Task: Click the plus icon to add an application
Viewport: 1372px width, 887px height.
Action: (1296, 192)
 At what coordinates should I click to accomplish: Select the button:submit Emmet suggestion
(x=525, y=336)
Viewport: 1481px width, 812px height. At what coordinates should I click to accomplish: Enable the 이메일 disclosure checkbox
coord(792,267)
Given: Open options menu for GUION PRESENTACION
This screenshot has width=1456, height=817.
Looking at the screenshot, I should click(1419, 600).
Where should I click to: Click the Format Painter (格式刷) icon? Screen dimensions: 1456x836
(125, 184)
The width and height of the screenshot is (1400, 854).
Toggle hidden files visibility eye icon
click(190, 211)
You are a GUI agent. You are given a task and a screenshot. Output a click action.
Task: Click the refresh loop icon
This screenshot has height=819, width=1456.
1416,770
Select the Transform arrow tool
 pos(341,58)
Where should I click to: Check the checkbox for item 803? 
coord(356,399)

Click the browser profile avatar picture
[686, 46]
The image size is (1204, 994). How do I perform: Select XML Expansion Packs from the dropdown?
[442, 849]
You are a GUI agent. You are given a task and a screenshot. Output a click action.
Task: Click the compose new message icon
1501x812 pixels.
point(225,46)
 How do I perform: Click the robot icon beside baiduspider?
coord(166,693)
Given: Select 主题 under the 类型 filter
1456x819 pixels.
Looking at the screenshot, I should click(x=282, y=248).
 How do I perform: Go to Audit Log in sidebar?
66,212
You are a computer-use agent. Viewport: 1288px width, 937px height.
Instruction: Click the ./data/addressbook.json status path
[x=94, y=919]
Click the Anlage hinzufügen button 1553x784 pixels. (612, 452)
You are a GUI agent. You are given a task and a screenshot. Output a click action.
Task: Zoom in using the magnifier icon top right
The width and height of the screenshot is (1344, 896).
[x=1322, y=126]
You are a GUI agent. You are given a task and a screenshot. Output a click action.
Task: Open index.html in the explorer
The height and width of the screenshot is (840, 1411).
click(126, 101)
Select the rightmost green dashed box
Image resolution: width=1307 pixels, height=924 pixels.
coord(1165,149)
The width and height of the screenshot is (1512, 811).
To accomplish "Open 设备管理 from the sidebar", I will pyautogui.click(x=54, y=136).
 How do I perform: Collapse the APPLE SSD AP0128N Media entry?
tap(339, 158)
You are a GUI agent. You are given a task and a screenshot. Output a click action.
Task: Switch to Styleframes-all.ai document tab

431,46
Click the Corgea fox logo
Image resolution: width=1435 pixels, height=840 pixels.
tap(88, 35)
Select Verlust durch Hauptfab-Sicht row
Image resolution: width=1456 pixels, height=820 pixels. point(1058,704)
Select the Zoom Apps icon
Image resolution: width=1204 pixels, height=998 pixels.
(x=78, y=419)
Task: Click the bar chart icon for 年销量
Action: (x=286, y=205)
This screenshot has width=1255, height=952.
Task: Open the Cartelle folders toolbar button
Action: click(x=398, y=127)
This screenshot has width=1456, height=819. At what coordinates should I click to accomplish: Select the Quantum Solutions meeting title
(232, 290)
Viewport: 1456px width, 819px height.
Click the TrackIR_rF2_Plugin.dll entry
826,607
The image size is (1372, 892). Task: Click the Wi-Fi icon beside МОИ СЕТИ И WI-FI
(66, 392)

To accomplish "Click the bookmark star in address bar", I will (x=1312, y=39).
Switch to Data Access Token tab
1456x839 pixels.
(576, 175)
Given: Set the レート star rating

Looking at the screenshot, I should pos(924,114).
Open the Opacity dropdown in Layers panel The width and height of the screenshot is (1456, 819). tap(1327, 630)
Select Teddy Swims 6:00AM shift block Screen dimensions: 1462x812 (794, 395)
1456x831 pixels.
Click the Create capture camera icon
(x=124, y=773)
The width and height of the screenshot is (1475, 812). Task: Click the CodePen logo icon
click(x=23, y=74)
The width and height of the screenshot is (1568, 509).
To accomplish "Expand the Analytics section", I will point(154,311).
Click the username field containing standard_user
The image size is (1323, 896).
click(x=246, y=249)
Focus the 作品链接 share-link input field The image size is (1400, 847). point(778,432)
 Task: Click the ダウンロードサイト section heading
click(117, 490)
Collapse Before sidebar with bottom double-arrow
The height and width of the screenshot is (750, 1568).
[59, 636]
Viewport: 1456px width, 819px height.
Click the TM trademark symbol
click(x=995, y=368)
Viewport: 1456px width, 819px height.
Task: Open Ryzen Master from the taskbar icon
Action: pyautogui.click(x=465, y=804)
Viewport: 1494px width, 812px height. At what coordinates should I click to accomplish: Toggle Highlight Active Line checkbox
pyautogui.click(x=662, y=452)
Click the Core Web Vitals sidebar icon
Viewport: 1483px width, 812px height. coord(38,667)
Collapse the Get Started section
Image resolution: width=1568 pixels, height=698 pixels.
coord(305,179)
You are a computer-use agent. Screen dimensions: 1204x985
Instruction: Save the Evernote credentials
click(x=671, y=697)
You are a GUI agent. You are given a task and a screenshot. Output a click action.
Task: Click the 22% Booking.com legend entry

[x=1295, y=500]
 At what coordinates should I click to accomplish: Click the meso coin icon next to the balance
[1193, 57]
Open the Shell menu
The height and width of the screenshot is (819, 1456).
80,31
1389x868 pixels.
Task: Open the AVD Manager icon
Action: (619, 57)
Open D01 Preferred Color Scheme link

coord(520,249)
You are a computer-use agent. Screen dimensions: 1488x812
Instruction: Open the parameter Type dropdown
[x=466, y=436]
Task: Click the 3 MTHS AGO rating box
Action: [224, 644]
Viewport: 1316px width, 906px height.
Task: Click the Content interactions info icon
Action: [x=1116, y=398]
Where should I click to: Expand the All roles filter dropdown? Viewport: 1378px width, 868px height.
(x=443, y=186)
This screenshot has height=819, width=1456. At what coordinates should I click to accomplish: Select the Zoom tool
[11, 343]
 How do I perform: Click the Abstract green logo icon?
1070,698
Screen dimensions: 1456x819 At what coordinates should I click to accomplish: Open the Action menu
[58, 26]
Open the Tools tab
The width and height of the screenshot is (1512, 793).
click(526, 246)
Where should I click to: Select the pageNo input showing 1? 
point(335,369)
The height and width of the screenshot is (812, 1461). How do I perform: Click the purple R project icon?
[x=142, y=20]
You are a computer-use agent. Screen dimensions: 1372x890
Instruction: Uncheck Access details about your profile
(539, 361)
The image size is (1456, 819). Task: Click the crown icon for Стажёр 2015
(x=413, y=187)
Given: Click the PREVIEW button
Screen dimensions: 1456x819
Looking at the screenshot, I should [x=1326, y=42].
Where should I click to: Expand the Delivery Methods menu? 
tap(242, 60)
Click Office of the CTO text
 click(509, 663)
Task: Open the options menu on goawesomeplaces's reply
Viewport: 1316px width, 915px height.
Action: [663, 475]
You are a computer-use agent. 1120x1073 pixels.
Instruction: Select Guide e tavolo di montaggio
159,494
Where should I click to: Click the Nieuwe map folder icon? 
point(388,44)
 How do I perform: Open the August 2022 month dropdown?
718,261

————

- Required work:
Each entry, exactly as written, should be set down once more.

- Your solution:
Task: Click the plus icon to add an application
Viewport: 1372px width, 887px height.
Action: (1296, 192)
 At what coordinates should I click to accomplish: Select the button:submit Emmet suggestion
(x=525, y=336)
Viewport: 1481px width, 812px height. At what coordinates should I click to accomplish: Enable the 이메일 disclosure checkbox
coord(792,267)
Given: Open options menu for GUION PRESENTACION
This screenshot has width=1456, height=817.
Looking at the screenshot, I should click(1419, 600).
Where should I click to: Click the Format Painter (格式刷) icon? Screen dimensions: 1456x836
(125, 184)
The width and height of the screenshot is (1400, 854).
Toggle hidden files visibility eye icon
click(190, 211)
You are a GUI agent. You are given a task and a screenshot. Output a click action.
Task: Click the refresh loop icon
This screenshot has height=819, width=1456.
1416,770
Select the Transform arrow tool
 pos(341,58)
Where should I click to: Check the checkbox for item 803? 
coord(356,399)

Click the browser profile avatar picture
[686, 46]
The image size is (1204, 994). How do I perform: Select XML Expansion Packs from the dropdown?
[442, 849]
You are a GUI agent. You are given a task and a screenshot. Output a click action.
Task: Click the compose new message icon
1501x812 pixels.
point(225,46)
 How do I perform: Click the robot icon beside baiduspider?
coord(166,693)
Given: Select 主题 under the 类型 filter
1456x819 pixels.
Looking at the screenshot, I should click(x=282, y=248).
 How do I perform: Go to Audit Log in sidebar?
66,212
You are a computer-use agent. Viewport: 1288px width, 937px height.
Instruction: Click the ./data/addressbook.json status path
[x=94, y=919]
Click the Anlage hinzufügen button 1553x784 pixels. (612, 452)
You are a GUI agent. You are given a task and a screenshot. Output a click action.
Task: Zoom in using the magnifier icon top right
The width and height of the screenshot is (1344, 896).
[x=1322, y=126]
You are a GUI agent. You are given a task and a screenshot. Output a click action.
Task: Open index.html in the explorer
The height and width of the screenshot is (840, 1411).
click(126, 101)
Select the rightmost green dashed box
Image resolution: width=1307 pixels, height=924 pixels.
coord(1165,149)
The width and height of the screenshot is (1512, 811).
To accomplish "Open 设备管理 from the sidebar", I will pyautogui.click(x=54, y=136).
 How do I perform: Collapse the APPLE SSD AP0128N Media entry?
tap(339, 158)
You are a GUI agent. You are given a task and a screenshot. Output a click action.
Task: Switch to Styleframes-all.ai document tab

431,46
Click the Corgea fox logo
Image resolution: width=1435 pixels, height=840 pixels.
tap(88, 35)
Select Verlust durch Hauptfab-Sicht row
Image resolution: width=1456 pixels, height=820 pixels. point(1058,704)
Select the Zoom Apps icon
Image resolution: width=1204 pixels, height=998 pixels.
(x=78, y=419)
Task: Click the bar chart icon for 年销量
Action: (x=286, y=205)
This screenshot has width=1255, height=952.
Task: Open the Cartelle folders toolbar button
Action: click(x=398, y=127)
This screenshot has width=1456, height=819. At what coordinates should I click to accomplish: Select the Quantum Solutions meeting title
(232, 290)
Viewport: 1456px width, 819px height.
Click the TrackIR_rF2_Plugin.dll entry
826,607
The image size is (1372, 892). Task: Click the Wi-Fi icon beside МОИ СЕТИ И WI-FI
(66, 392)

To accomplish "Click the bookmark star in address bar", I will (x=1312, y=39).
Switch to Data Access Token tab
1456x839 pixels.
(576, 175)
Given: Set the レート star rating

Looking at the screenshot, I should pos(924,114).
Open the Opacity dropdown in Layers panel The width and height of the screenshot is (1456, 819). tap(1327, 630)
Select Teddy Swims 6:00AM shift block Screen dimensions: 1462x812 (794, 395)
1456x831 pixels.
Click the Create capture camera icon
(x=124, y=773)
The width and height of the screenshot is (1475, 812). Task: Click the CodePen logo icon
click(x=23, y=74)
The width and height of the screenshot is (1568, 509).
To accomplish "Expand the Analytics section", I will point(154,311).
Click the username field containing standard_user
The image size is (1323, 896).
click(x=246, y=249)
Focus the 作品链接 share-link input field The image size is (1400, 847). point(778,432)
 Task: Click the ダウンロードサイト section heading
click(117, 490)
Collapse Before sidebar with bottom double-arrow
The height and width of the screenshot is (750, 1568).
[59, 636]
Viewport: 1456px width, 819px height.
Click the TM trademark symbol
click(x=995, y=368)
Viewport: 1456px width, 819px height.
Task: Open Ryzen Master from the taskbar icon
Action: pyautogui.click(x=465, y=804)
Viewport: 1494px width, 812px height. At what coordinates should I click to accomplish: Toggle Highlight Active Line checkbox
pyautogui.click(x=662, y=452)
Click the Core Web Vitals sidebar icon
Viewport: 1483px width, 812px height. coord(38,667)
Collapse the Get Started section
Image resolution: width=1568 pixels, height=698 pixels.
coord(305,179)
You are a computer-use agent. Screen dimensions: 1204x985
Instruction: Save the Evernote credentials
click(x=671, y=697)
You are a GUI agent. You are given a task and a screenshot. Output a click action.
Task: Click the 22% Booking.com legend entry

[x=1295, y=500]
 At what coordinates should I click to accomplish: Click the meso coin icon next to the balance
[1193, 57]
Open the Shell menu
The height and width of the screenshot is (819, 1456).
80,31
1389x868 pixels.
Task: Open the AVD Manager icon
Action: (619, 57)
Open D01 Preferred Color Scheme link

coord(520,249)
You are a computer-use agent. Screen dimensions: 1488x812
Instruction: Open the parameter Type dropdown
[x=466, y=436]
Task: Click the 3 MTHS AGO rating box
Action: [224, 644]
Viewport: 1316px width, 906px height.
Task: Click the Content interactions info icon
Action: [x=1116, y=398]
Where should I click to: Expand the All roles filter dropdown? Viewport: 1378px width, 868px height.
(x=443, y=186)
This screenshot has height=819, width=1456. At what coordinates should I click to accomplish: Select the Zoom tool
[11, 343]
 How do I perform: Click the Abstract green logo icon?
1070,698
Screen dimensions: 1456x819 At what coordinates should I click to accomplish: Open the Action menu
[58, 26]
Open the Tools tab
The width and height of the screenshot is (1512, 793).
click(526, 246)
Where should I click to: Select the pageNo input showing 1? 
point(335,369)
The height and width of the screenshot is (812, 1461). How do I perform: Click the purple R project icon?
[x=142, y=20]
You are a computer-use agent. Screen dimensions: 1372x890
Instruction: Uncheck Access details about your profile
(539, 361)
The image size is (1456, 819). Task: Click the crown icon for Стажёр 2015
(x=413, y=187)
Given: Click the PREVIEW button
Screen dimensions: 1456x819
Looking at the screenshot, I should [x=1326, y=42].
Where should I click to: Expand the Delivery Methods menu? 
tap(242, 60)
Click Office of the CTO text
 click(509, 663)
Task: Open the options menu on goawesomeplaces's reply
Viewport: 1316px width, 915px height.
Action: [663, 475]
You are a computer-use agent. 1120x1073 pixels.
Instruction: Select Guide e tavolo di montaggio
159,494
Where should I click to: Click the Nieuwe map folder icon? 
point(388,44)
 How do I perform: Open the August 2022 month dropdown?
718,261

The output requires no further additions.